→ Required action: Copy all lines holding the word "agent" from the entries.

(Records excerpted from a collection)
+ + + +
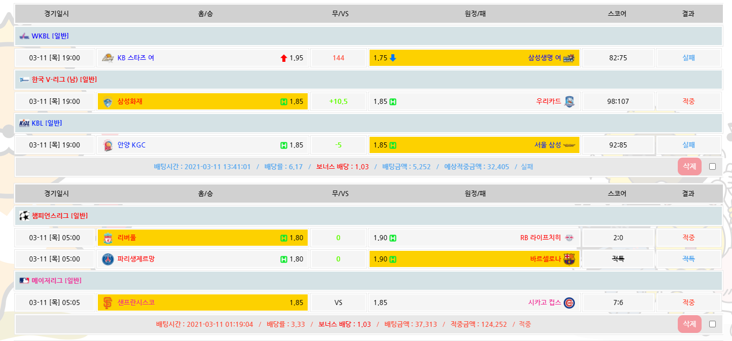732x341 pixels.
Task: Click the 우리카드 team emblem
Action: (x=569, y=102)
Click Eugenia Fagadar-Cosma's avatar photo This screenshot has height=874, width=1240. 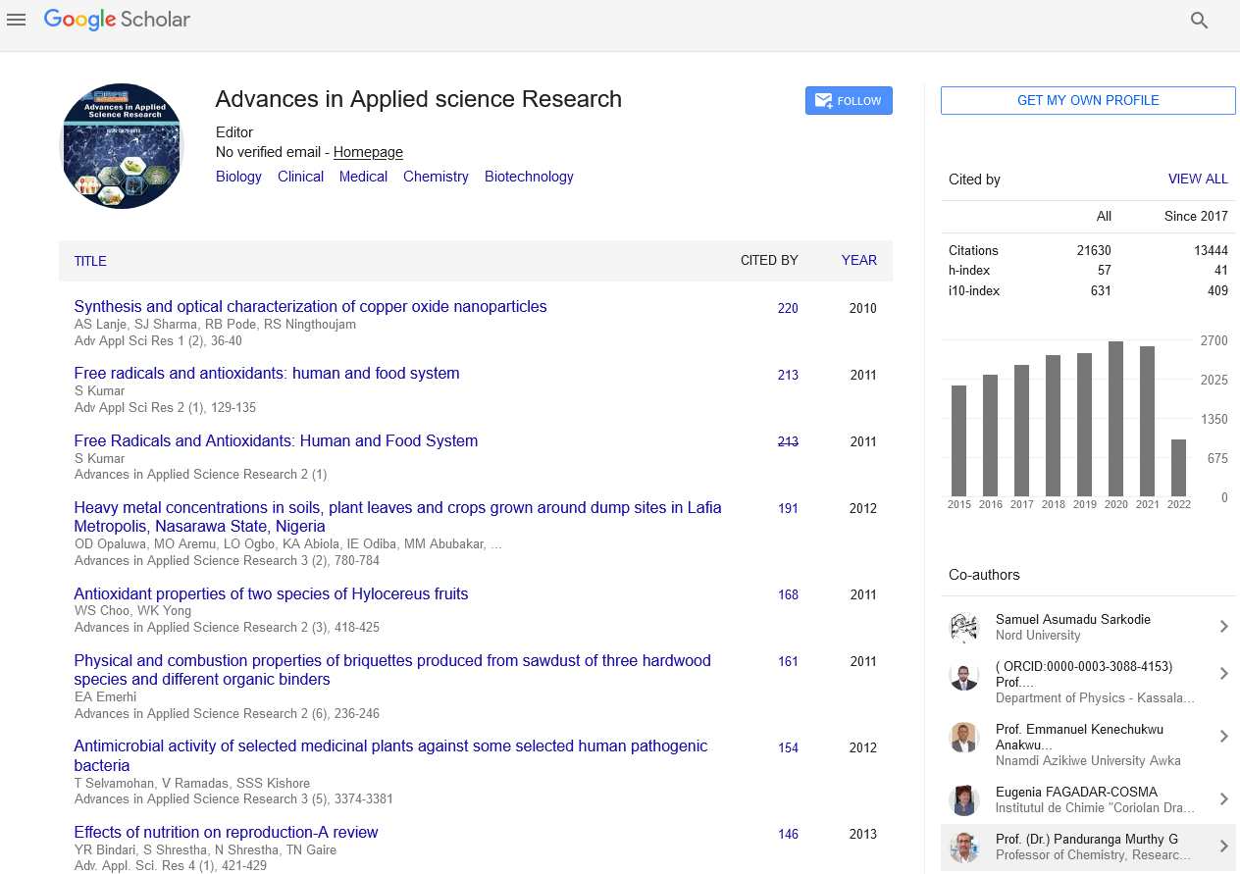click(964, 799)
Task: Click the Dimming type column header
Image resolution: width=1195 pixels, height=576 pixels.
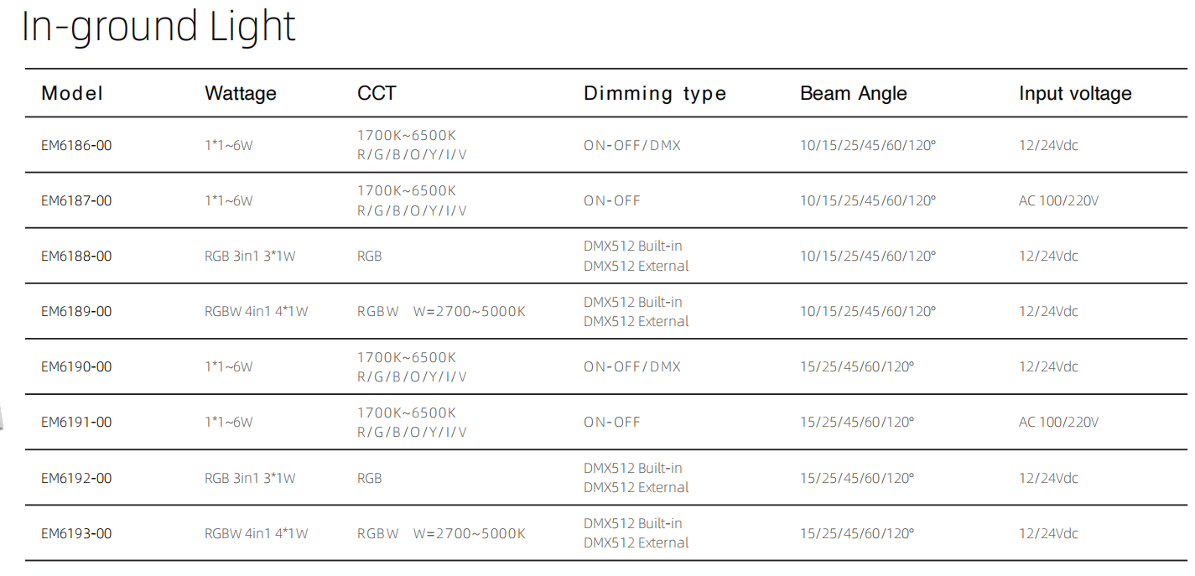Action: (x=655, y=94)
+ + + +
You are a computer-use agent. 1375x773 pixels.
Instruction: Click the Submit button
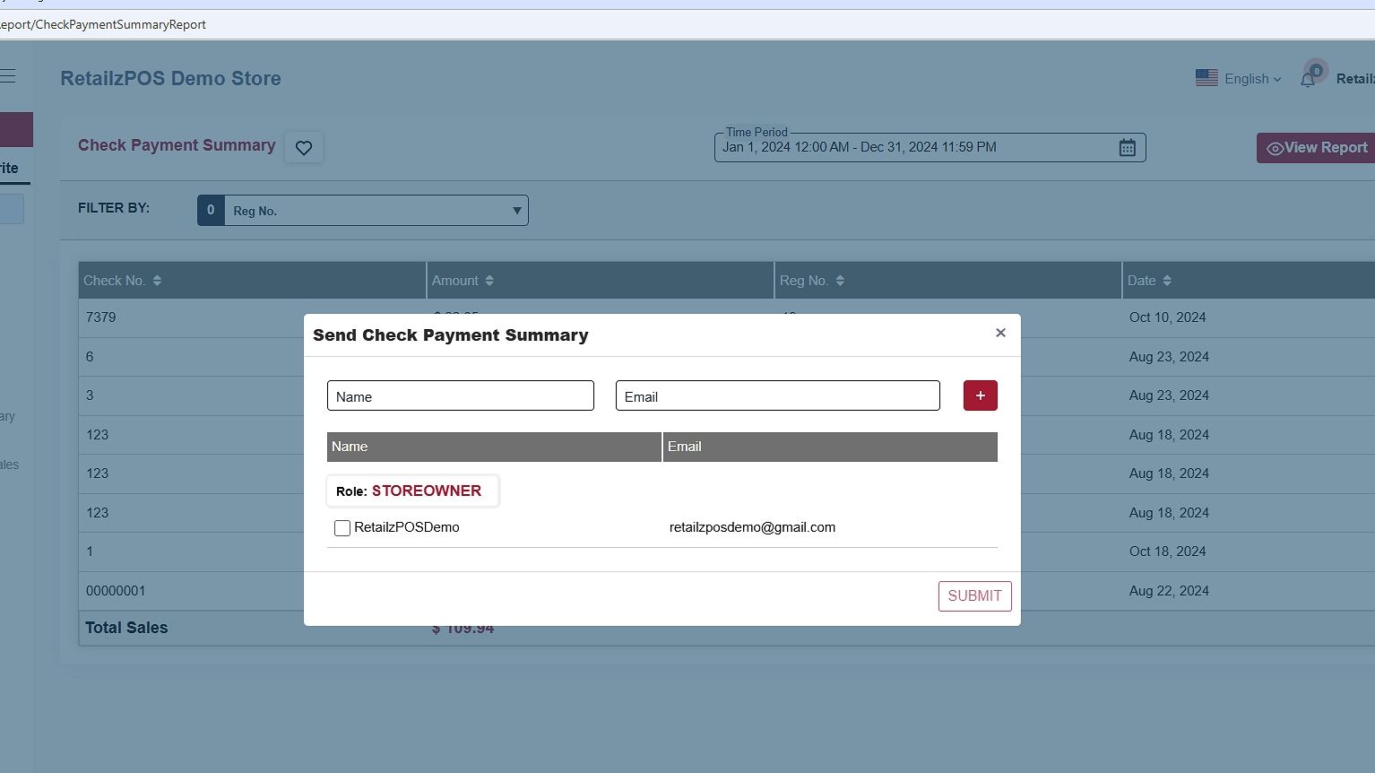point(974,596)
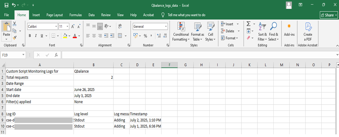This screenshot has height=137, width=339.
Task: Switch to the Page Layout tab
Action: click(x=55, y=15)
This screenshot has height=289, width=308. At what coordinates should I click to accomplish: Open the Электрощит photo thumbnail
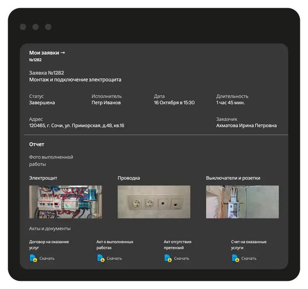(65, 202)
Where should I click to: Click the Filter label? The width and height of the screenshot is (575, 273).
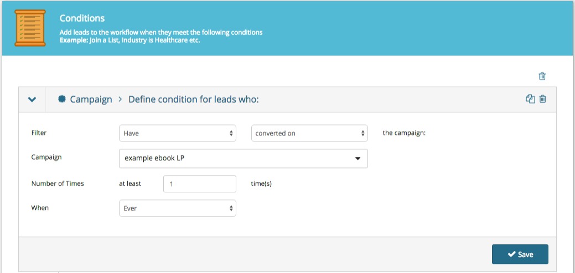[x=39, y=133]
+ + + +
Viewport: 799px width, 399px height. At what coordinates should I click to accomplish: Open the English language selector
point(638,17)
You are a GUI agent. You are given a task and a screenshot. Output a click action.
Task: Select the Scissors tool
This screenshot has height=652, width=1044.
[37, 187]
+ + + +
→ Exercise solution:
You are a computer-use agent. 1375x773 pixels.
You are a GUI agent. You are given a task and a screenshot. Output a click action.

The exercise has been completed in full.